Coronavirus: Ein am Markt befindliches Medikament könnte rasch helfen

Ausgerechnet China: Das Land, in dem im Dezember letzten Jahres das Coronavirus ausbrach, hat Studien zur Behandlung der neu entdeckten schweren Lungenkrankheit durchgeführt. Und ist dabei auf ein japanisches Medikament gestoßen, das bei ersten klinischen Tests überraschend gute Erfolge aufwies. Dies berichtet das Schweizer Nachrichtenportal blick.ch.
Bei dem Medikament handelt es sich um Avigan. Das ist ein Grippemedikament, welches in Japan von dem Unternehmen Fujifilm Toyama Chemical entwickelt wurde. Allerdings ist es in Japan als Generika unter dem Namen Favipiravir im Umlauf. Das Medikament hat eine interessante Vergangenheit.
Jetzt, wo sich so langsam das ganze brutale Ausmaß der Pandemie aufzeigt, wäre eine solch schnelle Möglichkeit zur Bekämpfung von Covid-19 durch ein bereits vorhandenes Medikament fast schon ein Wunder.
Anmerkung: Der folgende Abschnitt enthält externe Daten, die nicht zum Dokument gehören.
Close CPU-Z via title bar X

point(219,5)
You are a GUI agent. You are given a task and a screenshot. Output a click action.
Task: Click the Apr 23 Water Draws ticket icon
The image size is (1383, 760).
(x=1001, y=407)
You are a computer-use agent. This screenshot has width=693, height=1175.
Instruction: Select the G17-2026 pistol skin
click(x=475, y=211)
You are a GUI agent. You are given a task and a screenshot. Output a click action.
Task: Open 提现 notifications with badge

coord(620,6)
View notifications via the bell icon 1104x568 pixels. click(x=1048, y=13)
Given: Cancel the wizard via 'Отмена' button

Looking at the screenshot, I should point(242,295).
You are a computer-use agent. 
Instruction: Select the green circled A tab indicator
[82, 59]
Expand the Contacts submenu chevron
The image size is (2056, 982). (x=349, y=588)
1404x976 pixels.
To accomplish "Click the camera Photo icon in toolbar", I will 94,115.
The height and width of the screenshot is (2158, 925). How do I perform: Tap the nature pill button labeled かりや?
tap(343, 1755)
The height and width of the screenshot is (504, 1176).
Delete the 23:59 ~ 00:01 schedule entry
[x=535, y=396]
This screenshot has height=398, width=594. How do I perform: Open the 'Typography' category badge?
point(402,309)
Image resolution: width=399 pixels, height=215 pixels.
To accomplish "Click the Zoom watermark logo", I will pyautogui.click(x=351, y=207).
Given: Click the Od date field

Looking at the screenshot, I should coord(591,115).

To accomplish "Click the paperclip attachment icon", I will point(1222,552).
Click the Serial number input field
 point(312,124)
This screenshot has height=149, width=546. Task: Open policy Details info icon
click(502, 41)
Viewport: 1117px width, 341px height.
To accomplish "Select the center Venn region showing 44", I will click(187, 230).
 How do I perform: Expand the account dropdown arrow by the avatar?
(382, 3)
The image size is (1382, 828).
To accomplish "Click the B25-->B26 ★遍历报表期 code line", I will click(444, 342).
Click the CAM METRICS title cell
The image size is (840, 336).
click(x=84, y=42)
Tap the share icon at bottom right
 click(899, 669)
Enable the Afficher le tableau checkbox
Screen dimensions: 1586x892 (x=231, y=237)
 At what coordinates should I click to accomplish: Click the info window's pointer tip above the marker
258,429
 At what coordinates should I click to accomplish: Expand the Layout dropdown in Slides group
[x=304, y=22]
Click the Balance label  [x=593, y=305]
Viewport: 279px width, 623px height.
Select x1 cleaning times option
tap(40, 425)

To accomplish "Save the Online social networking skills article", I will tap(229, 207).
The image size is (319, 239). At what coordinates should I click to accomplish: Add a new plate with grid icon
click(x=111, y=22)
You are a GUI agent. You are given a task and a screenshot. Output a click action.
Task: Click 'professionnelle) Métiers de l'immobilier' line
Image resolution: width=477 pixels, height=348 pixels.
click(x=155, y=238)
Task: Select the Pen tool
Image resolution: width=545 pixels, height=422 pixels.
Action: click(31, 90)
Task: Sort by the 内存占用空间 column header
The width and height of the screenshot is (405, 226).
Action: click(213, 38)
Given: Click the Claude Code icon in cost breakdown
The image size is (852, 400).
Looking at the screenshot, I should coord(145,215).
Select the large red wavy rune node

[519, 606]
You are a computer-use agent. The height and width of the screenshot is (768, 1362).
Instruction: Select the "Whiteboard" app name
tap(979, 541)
Aber Zhang Xinmin, Mitarbeiter beim chinesischen Wissensschafts- und Technologieministerium, berichtet von ermutigenden Ergebnissen. Am 17. März 2020 sprach er vor der Presse von einer sicheren und eindeutig wirksamen Arznei. Die Studien wurden mit Patienten in Wuhan und Shenzhen durchgeführt, also den Millionenmetropolen, in denen die Katastrophe ihren Beginn hatte.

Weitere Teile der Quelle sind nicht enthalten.